Jérôme Sessini March 7, 2011Posted by Geoffrey Hiller in Cuba.
Santiago, Cuba 2009
Jérôme Sessini (b.1968, France) began to work for the GAMMA agency following the Kosovo war in 1999. Since then he has covered international events, the second intifada, the conflict in Iraq –where his has regularly returned since 2003, the Haitian crisis of 2004, the capture of Mogadishu by the Islamic courts in 2006 and the Lebanon War, which he covered in depth. At the same time he has been working long term on the violence in post civil war Central American countries. His work on the southern Mexican border “Mexico, the end of the American Dream” was nominated for a Visa d’or in the magazine category. His work is regularly published in the French and international press including: Paris-Match, le Monde 2, Elle, Figaro Magazine, L’espresso, Stern, Newsweek, Time and others. He was awarded the Grand Prize Calderon at the festival “Scoop” in Angers 2005.
About the Photograph:
“It was my second trip to Cuba. In January 1959 Fidel Castro was greeted by the Cubans as their liberator. Fifty years later, the Cuban people don’t have any more desire to celebrate anything. Cuban’s are tired and depressed by such hard daily life conditions.
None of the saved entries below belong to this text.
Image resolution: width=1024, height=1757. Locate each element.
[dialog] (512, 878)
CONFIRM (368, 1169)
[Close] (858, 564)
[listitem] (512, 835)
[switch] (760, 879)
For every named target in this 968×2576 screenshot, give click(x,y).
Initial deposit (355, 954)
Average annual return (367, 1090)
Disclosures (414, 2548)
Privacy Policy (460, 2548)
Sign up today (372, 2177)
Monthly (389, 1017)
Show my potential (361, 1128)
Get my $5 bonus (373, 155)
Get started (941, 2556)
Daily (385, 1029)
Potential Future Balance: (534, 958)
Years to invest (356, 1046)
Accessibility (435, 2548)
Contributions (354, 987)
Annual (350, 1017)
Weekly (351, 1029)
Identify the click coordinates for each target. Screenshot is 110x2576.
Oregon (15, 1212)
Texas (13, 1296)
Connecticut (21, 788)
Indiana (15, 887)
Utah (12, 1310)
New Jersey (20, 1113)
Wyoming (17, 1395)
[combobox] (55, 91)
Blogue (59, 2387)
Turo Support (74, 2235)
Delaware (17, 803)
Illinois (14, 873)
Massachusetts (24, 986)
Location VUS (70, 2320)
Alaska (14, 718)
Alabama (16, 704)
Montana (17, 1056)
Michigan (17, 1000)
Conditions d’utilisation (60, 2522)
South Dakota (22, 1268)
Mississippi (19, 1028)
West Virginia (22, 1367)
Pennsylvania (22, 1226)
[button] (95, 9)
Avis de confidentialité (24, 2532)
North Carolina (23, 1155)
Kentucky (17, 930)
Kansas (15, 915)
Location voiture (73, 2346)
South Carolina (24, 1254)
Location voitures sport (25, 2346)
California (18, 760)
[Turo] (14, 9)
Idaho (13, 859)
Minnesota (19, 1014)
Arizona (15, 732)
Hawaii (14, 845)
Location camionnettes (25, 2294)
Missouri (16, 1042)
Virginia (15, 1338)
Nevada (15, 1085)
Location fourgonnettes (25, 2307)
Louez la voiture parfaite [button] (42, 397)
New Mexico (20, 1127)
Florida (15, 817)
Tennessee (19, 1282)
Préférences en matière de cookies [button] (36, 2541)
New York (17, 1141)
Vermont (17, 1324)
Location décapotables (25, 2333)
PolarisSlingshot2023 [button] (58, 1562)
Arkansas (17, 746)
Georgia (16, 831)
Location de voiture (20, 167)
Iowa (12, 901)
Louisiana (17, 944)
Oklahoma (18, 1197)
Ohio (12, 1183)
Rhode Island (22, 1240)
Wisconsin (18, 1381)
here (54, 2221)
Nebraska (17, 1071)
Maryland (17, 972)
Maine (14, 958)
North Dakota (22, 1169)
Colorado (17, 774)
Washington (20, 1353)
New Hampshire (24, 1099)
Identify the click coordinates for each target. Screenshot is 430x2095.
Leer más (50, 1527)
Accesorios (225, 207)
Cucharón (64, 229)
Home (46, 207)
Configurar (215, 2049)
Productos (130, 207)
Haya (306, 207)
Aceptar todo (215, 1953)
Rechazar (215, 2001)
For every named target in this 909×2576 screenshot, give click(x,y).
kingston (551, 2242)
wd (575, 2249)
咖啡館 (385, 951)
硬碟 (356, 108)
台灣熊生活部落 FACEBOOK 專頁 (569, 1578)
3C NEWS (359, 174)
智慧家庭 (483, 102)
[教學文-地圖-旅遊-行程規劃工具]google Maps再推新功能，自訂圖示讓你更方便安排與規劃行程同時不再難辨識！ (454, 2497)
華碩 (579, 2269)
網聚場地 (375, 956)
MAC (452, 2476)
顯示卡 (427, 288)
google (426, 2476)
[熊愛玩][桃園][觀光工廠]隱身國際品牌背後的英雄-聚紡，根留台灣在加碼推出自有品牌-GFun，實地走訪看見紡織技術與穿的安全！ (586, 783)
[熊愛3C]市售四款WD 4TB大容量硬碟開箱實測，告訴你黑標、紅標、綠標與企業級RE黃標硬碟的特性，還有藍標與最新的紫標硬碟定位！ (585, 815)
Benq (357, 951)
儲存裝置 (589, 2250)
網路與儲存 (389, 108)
The average monthly salary is about 13 euros. Every day is a fight to provide for basics needs. For the 50th anniversary revolution day, the people were invited by the government to remain at home and watch Raul Castro speak on TV- a speech austere and widely turned toward the past, without future prospect and hope. I made this photograph while many young tourists from Argentina, wearing tee-shirts of Che were screaming slogans such as “Viva el Ché!! Viva Fidel! Viva la revolucion. They celebrated the 50th anniversary of the Cuban revolution while the Cubans themselves was sad, indifferent and suffering for this regime.”